Has football finally cracked the US market?

Euro 2012 broke US TV records, but Al Jazeera’s Sohail Malik asks if football can rival the big boys of American sports.

Spain's World Cup final against the Netherlands in 2010 pulled in 24.3 million viewers in the US, putting it up in there with the more traditionally-watched sports such as the NFL and NBA [EPA]
Spain's World Cup final against the Netherlands in 2010 pulled in 24.3 million viewers in the US, putting it up in there with the more traditionally-watched sports such as the NFL and NBA [EPA]

As Euro 2012 set a new television record for the tournament’s viewership stateside, it appears the perfect time for an English football club to switch its attention to the U.S.

Owned by American Malcolm Glazer, Manchester United have done just that announcing on Tuesday plans to raise $100 million in a U.S. initial public offering. 

The Euros have proved that the game called football in Europe, and soccer is the U.S, is growing as a sport and brand.

Each game drew an average audience of 1.2 million viewers – a 61 per cent hike in viewers from the last tournament in 2008.

This follows a string of impressive audience figures for international football competitions in recent years. The final of the 2011 Women’s World Cup, in which the US lost to Japan, drew an average audience of 13.5 million – making it ESPN’s most watched football match in history. The 2010 World Cup raked in an average 3.3 million viewers per game, a 41 per cent increase in viewers from 2006 making it the most ever watched World Cup in the US on English language television.

Viewership for international events is on the rise, but whether that means football will soon challenge more popular games like baseball, basketball and American football is debatable. The answer depends on how one measures progress. If audience stats are the barometer then football is not doing badly.

The biggest game in football, the World Cup final, cannot compete with NFL’s Super Bowl – which had 111.3 million viewers watching the New York Giants and the New England Patriots fighting it out in February. But the 24.3 million viewers of the 2010 World Cup final at Soccer City in Johannesburg does compare favourably to showpiece events of other American sports.

The deciding Game 7 of MLB’s World Series in 2011, eventually won by the St Louis Cardinals, pulled in 25.4 million people – approximately one million more than the World Cup final. However football’s showpiece beat the deciding game of the recently concluded NBA finals, between Miami Heat and Oklahoma City Thunder, and the most watched game of NHL’s Stanley Cup, between eventual winners Los Angeles Kings and New Jersey Devils – which were seen by 18.5 and 4.93 million viewers respectively.

But the World Cup happens every four years and its novelty might explain its competitive ratings. The other events mentioned are yearly and feature domestic teams that represent cities and states – while the World Cup has national appeal as Team USA competes in it.

Therefore some might argue that viewership for the country’s very own competition, Major League Soccer, might be a better yardstick. The MLS Cup Final in 2011 between Houston Dynamo and Los Angeles Galaxy barely managed to get more than a million viewers – a dent on any argument that an American football revolution is coming.

Home-grown success

Optimists may point to improving attendance figures however.

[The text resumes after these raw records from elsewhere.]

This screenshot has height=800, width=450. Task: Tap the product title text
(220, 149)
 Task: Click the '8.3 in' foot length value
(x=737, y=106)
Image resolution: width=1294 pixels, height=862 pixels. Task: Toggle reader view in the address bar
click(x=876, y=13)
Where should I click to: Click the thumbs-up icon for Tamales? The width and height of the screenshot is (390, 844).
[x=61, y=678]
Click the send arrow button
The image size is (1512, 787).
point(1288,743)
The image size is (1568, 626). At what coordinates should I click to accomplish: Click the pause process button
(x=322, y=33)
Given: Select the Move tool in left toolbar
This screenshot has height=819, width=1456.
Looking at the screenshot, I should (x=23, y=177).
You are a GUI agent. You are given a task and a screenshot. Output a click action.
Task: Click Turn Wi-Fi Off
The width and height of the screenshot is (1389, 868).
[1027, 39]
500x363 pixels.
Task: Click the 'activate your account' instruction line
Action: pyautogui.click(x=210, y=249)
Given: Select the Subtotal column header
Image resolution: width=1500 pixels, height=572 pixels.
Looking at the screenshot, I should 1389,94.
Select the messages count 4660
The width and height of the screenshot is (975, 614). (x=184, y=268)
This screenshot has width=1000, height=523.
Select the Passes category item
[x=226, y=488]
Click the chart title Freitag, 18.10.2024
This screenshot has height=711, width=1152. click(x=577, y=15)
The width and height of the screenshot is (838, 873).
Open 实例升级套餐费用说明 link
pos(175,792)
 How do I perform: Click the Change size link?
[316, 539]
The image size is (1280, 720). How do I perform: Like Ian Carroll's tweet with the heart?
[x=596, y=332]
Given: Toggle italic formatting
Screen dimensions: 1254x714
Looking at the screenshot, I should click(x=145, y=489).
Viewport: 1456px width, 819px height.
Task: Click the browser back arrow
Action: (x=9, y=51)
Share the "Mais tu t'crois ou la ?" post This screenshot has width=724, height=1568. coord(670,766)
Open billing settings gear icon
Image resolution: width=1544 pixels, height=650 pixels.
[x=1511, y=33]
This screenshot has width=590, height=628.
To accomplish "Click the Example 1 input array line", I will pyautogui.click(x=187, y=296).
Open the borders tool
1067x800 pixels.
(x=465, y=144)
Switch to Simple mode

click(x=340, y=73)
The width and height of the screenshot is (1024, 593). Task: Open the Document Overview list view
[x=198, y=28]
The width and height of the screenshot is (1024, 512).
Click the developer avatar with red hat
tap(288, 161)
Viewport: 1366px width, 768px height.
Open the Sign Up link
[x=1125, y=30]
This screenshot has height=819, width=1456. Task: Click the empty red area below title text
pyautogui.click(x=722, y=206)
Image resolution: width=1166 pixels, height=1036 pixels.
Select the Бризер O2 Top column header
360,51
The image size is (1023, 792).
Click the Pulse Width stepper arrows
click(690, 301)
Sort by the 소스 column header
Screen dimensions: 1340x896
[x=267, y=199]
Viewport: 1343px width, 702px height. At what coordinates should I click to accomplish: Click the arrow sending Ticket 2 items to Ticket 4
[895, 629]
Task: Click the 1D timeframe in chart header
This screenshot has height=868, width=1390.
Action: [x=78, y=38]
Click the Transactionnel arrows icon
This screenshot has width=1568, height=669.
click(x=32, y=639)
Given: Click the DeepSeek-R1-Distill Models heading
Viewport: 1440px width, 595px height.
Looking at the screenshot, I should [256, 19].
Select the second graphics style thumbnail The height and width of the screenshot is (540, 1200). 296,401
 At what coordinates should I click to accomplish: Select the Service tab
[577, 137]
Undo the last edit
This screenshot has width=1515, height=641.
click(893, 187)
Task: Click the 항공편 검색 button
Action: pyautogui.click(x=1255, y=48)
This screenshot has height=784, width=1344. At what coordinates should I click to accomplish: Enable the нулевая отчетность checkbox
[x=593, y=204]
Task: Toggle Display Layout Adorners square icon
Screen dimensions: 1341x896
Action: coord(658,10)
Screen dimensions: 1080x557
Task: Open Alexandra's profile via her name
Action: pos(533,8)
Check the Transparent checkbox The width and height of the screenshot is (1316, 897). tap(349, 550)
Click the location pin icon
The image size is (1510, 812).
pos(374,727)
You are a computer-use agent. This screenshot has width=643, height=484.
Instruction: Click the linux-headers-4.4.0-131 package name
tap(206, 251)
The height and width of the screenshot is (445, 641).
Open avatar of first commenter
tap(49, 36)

MLS is now the third best attended spectator sport in the US – ahead of the NBA and NHL. Last season the average attendance for the 18 clubs increased by 7.2 per cent to 17,872 spectators per game.

This has been viewed as major achievement within the country’s footballing brass, and American success at international level might be a contributing factor.

The men reached the World Cup quarter final in 2002, the second round in 2010 and were runners-up in the 2009 Confederations Cup. The women have excelled further and are ranked number one in the world by world football’s governing body FIFA. They are former world champions and will be seeking their fourth gold medal in a few weeks at the London Olympics.

Furthermore, football interest in the US has grown by 25 per cent between 2006 and 2011 according to sports research group SPORT+MARKT. In a study carried out last November they found that 25 per cent of US citizens, aged 16 to 69, are interested in football, an increase from the 2006 figure of 20 per cent.

The actions by television networks suggest they recognise this growth.

International broadcasters ESPN believe that the American audience understand the game and went into their coverage of the Euro 2012 final with that attitude.

Ahead of the game ESPN’s British commentator Ian Darke told the Associated Press “it really would be an insult if somebody like me and Macca [co-commentator Steve McManaman]  came on trying to sort of teach people to suck eggs about the game.”

He continued ”I think they tune into it because they know it and they love it – or most of them do.”

Al Jazeera itself have also realised the appetite for football in the states, and will launch their network for sports channels beIN Sport in the States this summer. The Qatar-based-network plans to show league football from Spain, France and Italy as well as the Copa America and South American qualifying matches for the 2014 World Cup.

So with the major networks complimenting increased viewership – combined with national team success and the surpassing of major sports in terms of attendance – football might just one day challenge the biggest sports.

Who knows, one day Americans might join the rest of world in calling the game football.